**Aim of the task:** Copy out the lines of the listing below verbatim, starting with the line that contains "The image size is (720, 1281)." and ending with the line that contains "click(244, 313)", including both of those lines.

▶

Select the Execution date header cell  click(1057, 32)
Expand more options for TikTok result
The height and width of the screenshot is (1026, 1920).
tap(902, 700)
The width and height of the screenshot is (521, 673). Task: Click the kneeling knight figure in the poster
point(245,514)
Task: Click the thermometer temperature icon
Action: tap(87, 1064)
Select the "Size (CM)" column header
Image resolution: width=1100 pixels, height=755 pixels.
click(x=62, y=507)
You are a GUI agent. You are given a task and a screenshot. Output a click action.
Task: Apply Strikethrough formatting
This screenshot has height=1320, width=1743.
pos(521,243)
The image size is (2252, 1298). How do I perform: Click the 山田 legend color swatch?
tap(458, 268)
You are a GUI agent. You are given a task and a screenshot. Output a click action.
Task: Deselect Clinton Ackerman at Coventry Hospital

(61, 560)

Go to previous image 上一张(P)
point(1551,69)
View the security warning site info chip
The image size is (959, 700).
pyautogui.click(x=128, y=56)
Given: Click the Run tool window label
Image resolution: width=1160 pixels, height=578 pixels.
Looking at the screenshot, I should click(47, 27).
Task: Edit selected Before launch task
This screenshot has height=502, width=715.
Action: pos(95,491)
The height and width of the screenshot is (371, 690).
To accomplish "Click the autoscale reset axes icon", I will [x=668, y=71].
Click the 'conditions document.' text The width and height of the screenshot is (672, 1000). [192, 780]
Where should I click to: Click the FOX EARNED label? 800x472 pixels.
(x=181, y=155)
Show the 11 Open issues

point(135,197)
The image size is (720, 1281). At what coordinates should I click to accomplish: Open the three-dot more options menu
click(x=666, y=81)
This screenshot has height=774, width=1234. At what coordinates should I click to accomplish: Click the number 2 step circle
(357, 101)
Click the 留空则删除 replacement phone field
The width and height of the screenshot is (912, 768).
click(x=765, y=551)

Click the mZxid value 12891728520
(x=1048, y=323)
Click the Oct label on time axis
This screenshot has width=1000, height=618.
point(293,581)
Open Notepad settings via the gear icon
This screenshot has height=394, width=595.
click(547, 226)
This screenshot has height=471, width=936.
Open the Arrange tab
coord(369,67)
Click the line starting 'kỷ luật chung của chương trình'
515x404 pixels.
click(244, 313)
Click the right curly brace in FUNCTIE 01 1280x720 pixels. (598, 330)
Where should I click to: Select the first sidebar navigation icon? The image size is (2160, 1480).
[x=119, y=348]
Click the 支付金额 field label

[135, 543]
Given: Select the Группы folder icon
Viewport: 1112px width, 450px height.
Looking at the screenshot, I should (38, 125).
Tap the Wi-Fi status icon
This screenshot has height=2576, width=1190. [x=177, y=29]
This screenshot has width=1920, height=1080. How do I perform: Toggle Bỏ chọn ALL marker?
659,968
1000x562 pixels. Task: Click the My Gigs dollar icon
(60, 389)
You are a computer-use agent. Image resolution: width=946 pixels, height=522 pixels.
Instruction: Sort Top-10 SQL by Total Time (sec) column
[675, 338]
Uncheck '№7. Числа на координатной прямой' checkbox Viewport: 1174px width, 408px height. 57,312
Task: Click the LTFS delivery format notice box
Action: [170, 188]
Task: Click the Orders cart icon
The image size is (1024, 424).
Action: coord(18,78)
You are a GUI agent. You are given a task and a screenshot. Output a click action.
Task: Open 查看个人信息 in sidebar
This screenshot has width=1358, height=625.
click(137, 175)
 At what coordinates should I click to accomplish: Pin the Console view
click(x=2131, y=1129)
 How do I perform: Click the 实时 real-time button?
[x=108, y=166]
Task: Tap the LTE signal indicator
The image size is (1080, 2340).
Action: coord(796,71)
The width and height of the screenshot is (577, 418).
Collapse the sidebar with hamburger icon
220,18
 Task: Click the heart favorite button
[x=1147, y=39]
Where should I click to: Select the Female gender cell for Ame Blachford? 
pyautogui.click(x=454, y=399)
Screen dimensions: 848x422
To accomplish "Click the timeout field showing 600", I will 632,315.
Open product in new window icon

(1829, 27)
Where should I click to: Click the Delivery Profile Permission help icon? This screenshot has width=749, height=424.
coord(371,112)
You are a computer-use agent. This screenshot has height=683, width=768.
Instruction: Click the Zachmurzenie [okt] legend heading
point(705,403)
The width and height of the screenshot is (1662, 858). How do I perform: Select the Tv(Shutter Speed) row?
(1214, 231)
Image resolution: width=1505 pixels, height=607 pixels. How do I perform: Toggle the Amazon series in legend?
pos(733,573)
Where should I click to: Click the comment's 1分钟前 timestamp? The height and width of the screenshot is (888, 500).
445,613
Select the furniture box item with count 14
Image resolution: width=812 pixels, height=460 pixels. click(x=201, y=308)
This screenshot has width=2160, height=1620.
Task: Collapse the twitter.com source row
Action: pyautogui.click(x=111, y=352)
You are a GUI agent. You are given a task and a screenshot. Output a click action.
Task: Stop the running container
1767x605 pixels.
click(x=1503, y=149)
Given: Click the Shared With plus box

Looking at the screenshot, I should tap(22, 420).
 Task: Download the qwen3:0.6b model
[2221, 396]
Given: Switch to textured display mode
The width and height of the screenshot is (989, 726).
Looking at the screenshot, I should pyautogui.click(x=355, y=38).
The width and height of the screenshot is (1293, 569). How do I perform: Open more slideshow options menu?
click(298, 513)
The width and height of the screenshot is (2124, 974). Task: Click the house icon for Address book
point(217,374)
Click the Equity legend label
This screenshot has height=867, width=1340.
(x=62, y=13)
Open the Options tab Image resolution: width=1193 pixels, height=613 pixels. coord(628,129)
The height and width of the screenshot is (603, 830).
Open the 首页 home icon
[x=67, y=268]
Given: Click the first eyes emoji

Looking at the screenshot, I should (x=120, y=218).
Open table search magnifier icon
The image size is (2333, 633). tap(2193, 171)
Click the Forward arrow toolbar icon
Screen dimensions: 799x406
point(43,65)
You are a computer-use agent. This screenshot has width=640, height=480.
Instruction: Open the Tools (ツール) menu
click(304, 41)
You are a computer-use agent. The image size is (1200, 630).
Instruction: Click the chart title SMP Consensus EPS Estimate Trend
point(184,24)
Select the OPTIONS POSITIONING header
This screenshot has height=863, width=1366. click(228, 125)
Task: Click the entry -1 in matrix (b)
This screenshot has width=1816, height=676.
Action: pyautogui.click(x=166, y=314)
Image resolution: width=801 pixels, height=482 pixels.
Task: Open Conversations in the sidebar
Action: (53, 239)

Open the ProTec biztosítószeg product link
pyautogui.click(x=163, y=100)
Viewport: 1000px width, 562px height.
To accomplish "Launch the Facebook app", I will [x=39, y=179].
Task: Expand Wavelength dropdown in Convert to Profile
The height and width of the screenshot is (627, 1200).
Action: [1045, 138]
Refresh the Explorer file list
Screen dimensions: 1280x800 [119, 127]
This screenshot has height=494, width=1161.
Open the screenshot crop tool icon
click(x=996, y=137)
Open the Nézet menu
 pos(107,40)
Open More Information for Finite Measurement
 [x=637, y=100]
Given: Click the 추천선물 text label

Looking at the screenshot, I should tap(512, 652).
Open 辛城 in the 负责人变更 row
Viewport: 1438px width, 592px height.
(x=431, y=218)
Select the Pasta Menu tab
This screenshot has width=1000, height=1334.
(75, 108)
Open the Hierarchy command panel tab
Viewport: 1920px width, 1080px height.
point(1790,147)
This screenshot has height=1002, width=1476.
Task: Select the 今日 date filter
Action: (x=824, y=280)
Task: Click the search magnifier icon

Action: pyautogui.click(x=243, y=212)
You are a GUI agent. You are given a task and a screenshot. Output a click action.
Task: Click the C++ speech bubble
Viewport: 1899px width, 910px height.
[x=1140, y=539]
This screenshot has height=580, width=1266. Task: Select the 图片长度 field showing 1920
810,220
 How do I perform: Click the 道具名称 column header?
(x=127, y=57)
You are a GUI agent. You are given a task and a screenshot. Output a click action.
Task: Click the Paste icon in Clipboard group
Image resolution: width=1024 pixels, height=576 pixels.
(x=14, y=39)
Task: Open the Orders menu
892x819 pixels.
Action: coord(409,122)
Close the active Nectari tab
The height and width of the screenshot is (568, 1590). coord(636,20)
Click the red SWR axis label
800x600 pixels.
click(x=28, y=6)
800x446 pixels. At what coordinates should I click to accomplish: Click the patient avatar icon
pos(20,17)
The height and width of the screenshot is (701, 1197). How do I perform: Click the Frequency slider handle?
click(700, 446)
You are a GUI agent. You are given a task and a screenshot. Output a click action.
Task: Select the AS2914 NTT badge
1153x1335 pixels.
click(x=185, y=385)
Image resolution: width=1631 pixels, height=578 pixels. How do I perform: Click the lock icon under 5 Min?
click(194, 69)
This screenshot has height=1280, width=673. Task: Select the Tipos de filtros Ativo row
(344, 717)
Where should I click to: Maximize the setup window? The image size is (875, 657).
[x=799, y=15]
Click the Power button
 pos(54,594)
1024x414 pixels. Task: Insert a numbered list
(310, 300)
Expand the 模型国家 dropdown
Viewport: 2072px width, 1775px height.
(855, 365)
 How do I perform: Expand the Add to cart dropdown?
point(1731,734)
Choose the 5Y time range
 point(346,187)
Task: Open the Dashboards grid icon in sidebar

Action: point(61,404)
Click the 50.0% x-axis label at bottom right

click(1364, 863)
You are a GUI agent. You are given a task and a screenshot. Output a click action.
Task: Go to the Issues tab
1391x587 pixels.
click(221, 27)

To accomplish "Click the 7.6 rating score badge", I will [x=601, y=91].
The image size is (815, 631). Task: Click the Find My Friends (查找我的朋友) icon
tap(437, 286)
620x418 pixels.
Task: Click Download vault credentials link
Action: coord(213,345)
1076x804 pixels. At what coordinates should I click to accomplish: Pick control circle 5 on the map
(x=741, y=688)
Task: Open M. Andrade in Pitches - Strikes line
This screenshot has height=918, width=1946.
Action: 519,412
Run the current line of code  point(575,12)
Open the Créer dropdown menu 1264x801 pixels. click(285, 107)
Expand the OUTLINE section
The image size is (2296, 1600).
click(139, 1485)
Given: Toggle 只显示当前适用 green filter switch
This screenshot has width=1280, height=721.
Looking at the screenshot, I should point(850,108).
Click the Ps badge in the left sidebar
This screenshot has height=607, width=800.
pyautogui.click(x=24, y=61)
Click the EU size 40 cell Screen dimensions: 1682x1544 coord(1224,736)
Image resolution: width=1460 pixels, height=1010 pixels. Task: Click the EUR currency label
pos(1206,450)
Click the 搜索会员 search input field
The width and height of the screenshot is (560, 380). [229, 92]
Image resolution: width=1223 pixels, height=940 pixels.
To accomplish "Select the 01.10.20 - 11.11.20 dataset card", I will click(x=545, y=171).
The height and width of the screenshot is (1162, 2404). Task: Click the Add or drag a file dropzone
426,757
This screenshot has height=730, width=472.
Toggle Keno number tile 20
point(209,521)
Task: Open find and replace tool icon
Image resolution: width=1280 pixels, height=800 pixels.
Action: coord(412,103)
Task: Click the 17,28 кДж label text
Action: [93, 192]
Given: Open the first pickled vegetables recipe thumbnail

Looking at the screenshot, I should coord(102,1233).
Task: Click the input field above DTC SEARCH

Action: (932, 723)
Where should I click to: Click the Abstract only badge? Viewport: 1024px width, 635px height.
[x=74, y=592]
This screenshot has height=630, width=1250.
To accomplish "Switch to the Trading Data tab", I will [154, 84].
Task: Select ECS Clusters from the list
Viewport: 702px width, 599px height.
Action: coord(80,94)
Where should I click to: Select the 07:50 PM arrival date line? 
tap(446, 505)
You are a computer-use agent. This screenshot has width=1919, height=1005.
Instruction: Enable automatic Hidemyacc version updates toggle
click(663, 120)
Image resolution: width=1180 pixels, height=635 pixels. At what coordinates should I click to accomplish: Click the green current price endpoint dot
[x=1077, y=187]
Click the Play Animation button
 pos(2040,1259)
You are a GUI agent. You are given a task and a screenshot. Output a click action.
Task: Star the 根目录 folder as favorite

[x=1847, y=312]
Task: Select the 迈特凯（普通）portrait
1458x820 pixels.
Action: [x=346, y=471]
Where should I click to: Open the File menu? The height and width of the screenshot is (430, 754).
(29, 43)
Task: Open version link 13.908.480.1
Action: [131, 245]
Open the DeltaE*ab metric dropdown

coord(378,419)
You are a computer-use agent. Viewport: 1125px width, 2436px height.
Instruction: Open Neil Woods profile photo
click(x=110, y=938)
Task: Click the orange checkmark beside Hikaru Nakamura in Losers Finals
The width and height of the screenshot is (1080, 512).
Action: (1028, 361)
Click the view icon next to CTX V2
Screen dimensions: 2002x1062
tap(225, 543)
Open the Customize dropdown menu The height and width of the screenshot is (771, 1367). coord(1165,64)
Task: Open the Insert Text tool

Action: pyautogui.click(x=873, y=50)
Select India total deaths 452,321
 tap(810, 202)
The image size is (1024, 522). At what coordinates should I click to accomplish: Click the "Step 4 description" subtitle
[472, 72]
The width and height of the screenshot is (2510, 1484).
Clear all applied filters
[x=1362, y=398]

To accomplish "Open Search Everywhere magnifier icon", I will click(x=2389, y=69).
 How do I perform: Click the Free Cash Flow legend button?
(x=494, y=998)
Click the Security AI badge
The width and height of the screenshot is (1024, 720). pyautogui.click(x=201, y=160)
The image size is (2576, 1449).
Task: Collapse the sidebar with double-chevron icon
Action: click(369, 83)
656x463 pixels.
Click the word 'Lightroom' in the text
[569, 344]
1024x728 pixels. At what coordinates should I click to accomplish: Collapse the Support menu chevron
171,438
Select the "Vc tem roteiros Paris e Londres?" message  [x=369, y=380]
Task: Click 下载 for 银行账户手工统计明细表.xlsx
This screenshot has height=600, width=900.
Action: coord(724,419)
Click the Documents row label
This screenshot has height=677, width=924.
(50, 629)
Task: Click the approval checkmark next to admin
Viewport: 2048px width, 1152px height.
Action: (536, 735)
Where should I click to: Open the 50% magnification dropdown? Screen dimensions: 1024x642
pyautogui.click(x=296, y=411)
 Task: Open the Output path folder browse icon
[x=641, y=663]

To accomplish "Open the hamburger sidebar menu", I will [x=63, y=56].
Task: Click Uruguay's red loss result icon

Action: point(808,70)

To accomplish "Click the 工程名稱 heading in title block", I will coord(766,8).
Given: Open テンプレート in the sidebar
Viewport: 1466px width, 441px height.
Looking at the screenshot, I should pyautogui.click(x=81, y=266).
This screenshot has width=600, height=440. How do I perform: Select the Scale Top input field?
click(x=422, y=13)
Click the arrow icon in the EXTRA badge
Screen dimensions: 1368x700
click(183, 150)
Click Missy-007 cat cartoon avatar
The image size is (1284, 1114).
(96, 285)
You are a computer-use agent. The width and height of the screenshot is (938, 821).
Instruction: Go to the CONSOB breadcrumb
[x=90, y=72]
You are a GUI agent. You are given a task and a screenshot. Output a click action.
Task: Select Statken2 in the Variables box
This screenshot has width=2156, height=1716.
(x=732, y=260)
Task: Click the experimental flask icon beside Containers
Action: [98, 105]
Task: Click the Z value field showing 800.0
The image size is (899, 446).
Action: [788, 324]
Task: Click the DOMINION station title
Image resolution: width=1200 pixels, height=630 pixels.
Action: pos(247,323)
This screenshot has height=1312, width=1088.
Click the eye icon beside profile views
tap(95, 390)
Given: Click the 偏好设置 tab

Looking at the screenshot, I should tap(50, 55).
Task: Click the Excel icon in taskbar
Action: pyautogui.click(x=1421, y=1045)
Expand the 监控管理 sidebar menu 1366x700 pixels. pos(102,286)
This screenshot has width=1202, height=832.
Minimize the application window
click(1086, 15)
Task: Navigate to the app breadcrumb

◀

**Answer in full:**
The image size is (720, 1281). At what coordinates should I click to accomplish: Open the three-dot more options menu
click(x=666, y=81)
This screenshot has height=774, width=1234. At what coordinates should I click to accomplish: Click the number 2 step circle
(357, 101)
Click the 留空则删除 replacement phone field
The width and height of the screenshot is (912, 768).
click(x=765, y=551)

Click the mZxid value 12891728520
(x=1048, y=323)
Click the Oct label on time axis
This screenshot has width=1000, height=618.
point(293,581)
Open Notepad settings via the gear icon
This screenshot has height=394, width=595.
click(547, 226)
This screenshot has height=471, width=936.
Open the Arrange tab
coord(369,67)
Click the line starting 'kỷ luật chung của chương trình'
515x404 pixels.
click(244, 313)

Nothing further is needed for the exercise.